Summary: Volume decreases in cortical areas, the amygdala, and basal forebrain in Parkinson’s patients correlated with worsening symptoms of the disease.
Source: Human Brain Project
A team of researchers from Forschungszentrum Jülich, Heinrich-Heine-University Düsseldorf and Ernst-von-Bergmann Klinikum Potsdam analyzed the changes of brain volumes in 37 Parkinson’s patients and 27 controls at up to 15 time points over up to 8.8 years using magnetic resonance imaging (MRI). Previous in vivo studies had either measured brain volumes in Parkinson’s patients only at fewer time points or over shorter periods.
At the beginning of the study, the team found that the volumes of several brain regions were smaller in the Parkinson’s disease patients than in the control group, whereas some regions were enlarged in the brains of patients, presumably because of compensatory effects.
Over time, the difference between the groups became increasingly widespread and pronounced: The brain volumes of the Parkinson’s disease patients declined almost twice as quickly as those of the control group, particularly in the gray matter.
Mostly affected by this volume decrease were the temporal and occipital lobes, neighboring parts of the inferior parietal lobe and ventral parts of the frontal lobe.
The team analyzed in detail which parts of the brain changed over time using neuroanatomical atlases, primarily the Julich Brain Atlas, which is openly accessible via the HBP’s EBRAINS infrastructure.
This detailed anatomical analysis revealed a very specific regional pattern of volume changes in the Parkinson’s disease patients that was different from healthy aging.
The researchers found that the volume decreases of cortical areas, amygdala and basal forebrain in Parkinson’s patients were correlated with the worsening of clinical symptoms.
The specific pattern of regional volume decreases that they revealed coincided with the stage scheme of Parkinson’s disease proposed by Heiko Braak in 2003.
Braak and colleagues had analyzed 168 postmortem brains for the presence of aggregates form by misfolded alpha-synuclein proteins and postulated progressive propagation of the disease in six stages starting at the lower brain stem nuclei and olfactory bulb and progressing via the midbrain towards the prefrontal and premotor cortices.
“Our study provides detailed in vivo data about how the brain of Parkinson’s disease patients degenerates across space and time, and the pattern we find coincides with Braak’s stages,” says Peter Pieperhoff, first author of the recent study.
About this Parkinson’s disease research news
Author: Press Office
Source: Human Brain Project
Contact: Press Office – Human Brain Project
Image: The image is credited to Pieperhoff et al
Original Research: Open access.
“Regional changes of brain structure during progression of idiopathic Parkinson’s disease—A longitudinal study using deformation based morphometry” by Pieperhoff et al.
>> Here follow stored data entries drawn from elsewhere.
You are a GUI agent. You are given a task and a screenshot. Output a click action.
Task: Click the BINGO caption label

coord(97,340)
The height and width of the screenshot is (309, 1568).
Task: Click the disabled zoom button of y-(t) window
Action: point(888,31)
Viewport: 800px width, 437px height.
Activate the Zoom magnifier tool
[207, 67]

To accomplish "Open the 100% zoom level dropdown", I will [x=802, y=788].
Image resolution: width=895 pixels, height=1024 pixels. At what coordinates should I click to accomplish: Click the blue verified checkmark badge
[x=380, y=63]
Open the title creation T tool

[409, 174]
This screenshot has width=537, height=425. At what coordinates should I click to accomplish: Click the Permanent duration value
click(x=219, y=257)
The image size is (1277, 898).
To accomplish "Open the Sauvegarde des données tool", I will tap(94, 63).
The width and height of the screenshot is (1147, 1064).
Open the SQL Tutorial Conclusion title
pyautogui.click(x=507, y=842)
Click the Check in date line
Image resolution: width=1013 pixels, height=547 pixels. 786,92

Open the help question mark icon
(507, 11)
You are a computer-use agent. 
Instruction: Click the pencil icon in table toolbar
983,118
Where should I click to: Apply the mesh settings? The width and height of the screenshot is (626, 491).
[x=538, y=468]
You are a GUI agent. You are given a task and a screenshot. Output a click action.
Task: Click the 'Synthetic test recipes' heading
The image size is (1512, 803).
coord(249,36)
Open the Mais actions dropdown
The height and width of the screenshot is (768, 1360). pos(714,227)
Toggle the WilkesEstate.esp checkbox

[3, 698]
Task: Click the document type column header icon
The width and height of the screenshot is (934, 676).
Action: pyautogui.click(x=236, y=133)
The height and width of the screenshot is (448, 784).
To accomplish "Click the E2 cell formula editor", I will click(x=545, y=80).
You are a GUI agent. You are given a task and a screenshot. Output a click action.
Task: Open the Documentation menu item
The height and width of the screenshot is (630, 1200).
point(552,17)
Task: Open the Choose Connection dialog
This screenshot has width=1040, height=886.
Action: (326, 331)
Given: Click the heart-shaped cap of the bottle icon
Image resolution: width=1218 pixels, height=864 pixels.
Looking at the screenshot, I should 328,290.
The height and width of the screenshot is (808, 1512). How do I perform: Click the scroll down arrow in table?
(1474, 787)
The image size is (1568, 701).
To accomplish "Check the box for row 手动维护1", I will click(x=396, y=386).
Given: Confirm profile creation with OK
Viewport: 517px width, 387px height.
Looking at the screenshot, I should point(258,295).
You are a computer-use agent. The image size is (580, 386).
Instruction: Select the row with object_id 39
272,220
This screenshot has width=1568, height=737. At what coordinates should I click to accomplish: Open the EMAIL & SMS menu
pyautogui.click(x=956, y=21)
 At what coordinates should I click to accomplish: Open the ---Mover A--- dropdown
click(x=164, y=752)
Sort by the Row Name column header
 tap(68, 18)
Cortex
Regional changes of brain structure during progression of idiopathic Parkinson’s disease—A longitudinal study using deformation based morphometry
Idiopathic Parkinson’s disease (PD) is a neurodegenerative disorder with a broad spectrum of motor and non-motor symptoms. The neuropathological characteristics of idiopathic PD are the degeneration of dopaminergic neurons in the striatum, and the propagation of aggregates of misfolded α-synuclein in the brain following a specific pattern (Braak et al., 2006).
The relationship of this pattern with motor and cognitive symptoms is still equivocal. Therefore, we investigated longitudinally the spatio-temporal patterns of atrophy propagation in PD, their inter-individual variability and associations with clinical symptoms.
Magnetic resonance (MR) images of 37 PD patients and 27 controls were acquired at up to 15 time-points per subject, and over observation periods of up to 8.8 years (mean: 3.7 years). MR images were analyzed by Deformation-based Morphometry to measure region volumes and their longitudinal changes.
Differences of these regional volume data between patients and controls and their associations with clinical symptoms were calculated.
At baseline, group differences in the regional volumes were found mainly in areas of the sensory, motor and orbitofrontal cortices, areas in the frontal operculum, inferior frontal sulcus, hippocampus and entorhinal cortex, and in the substantia nigra, among others.
The longitudinal analysis yielded more widespread and more pronounced group differences, with significantly accelerated volume decreases in PD patients in the occipital and temporal lobes, the inferior parietal lobule, as well as in the insula, putamen and nucleus basalis Meynert.
The white matter was less affected than the gray matter. Worse clinical scores (MMSE, PDQ-39, UPDRS-III) were in particular associated with volume decreases of cortical areas, amygdala and basal forebrain nuclei, but not of the basal ganglia.
The observed longitudinal patterns of accelerated volume decrease in PD patients largely coincide with the pattern of α-synuclein pathology in PD stages 3–5 as proposed by Braak and colleagues. Thus, longitudinal DBM appears to depict already in-vivo the progression of neuropathological changes.